### Directive:
Please resume the piece on Paladin and Victoria's ESC proposal, picking up right after its final sentence.

BEGIN Excerpt

Victoria’s ESC Proposal

Paladin’s Developer’s reaction to Victoria’s ESC Proposal


An insight on Paladin’s Superior Technology to Solar Management and Diversion


In relation to the article link below, Paladin’s developer has been working away on a project in the ACT and with firmware modification, can assist the ESC and particularly power consumers to maximise their PV systems.


Victoria Regulatory Body (ESC) are planning to implement variable time based FIT to help stabilize their grid………


We have been working with an ACT installation to get Paladin into a ‘Goldilocks Zone’ with a Fronius export limiting inverter setup to defeat / overcome the problem of the inverter throttling back when export goes over 5Kw.  On the face of it this is a laudable solution, but the real problem lies in execution.  The inverter’s process of throttling is very slow, clunky and Teutonic (no leeway) and this results in noticeable abrupt cuts in PV production and export for often considerable time periods  (in electron terms – circa 3-4 minutes) while the MPPT resets and some stable point of PV production is found.

END Excerpt
BEGIN Provided information

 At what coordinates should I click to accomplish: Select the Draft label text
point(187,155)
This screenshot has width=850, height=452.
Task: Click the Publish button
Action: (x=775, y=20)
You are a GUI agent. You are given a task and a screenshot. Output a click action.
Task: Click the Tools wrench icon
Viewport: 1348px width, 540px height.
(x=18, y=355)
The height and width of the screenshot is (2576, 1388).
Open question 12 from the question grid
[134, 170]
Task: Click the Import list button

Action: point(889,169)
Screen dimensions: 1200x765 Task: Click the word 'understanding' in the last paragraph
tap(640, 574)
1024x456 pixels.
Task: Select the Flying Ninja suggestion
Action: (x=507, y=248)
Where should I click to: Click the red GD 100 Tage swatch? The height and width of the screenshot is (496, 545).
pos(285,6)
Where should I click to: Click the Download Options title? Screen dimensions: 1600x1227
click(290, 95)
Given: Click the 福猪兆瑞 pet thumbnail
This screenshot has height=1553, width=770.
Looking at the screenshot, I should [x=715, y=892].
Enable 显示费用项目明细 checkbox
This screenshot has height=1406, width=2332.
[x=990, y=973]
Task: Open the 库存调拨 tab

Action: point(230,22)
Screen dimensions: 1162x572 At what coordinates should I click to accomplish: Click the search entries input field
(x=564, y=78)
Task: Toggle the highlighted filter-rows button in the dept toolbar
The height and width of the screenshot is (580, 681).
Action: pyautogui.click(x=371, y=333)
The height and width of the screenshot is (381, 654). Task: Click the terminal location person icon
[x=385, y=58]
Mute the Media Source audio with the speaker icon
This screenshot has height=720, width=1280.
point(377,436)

END Provided information

### Written response:
For whatever reason, it is plain from both these sources, that the core problem is not entirely the gross amount of excess PV on the grid, but its’ variability.


Enter Paladin, another early morning revelation, some lateral thinking and a hat tip to our old friend Occam.


Using the ‘Joule Injection at Mains Cycle Frequency’ (JIMCF) software technique that was used to solve the ‘Fronius’ issue,   Paladin can selectively, reliably and accurately allocate excess PV either to export or hot water heating at 20ms intervals at any values selected.  Thus Paladin can now go from hot water priority to export priority at a whim; effectively holding a set value of grid export over time regardless of PV input and household use (excess PV). The only caveats are that if the excess PV is less than the demanded grid value, then there will be a shortfall and if the hot water tank reaches maximum, then control is lost.  The former is a problem without batteries, but can be mitigated by using sensible values consistent with time of year etc.  The latter is easily and consistently mitigated (if it is a problem with large PV values and small tanks) by using an energy sink such as a 3kW heater element as a secondary.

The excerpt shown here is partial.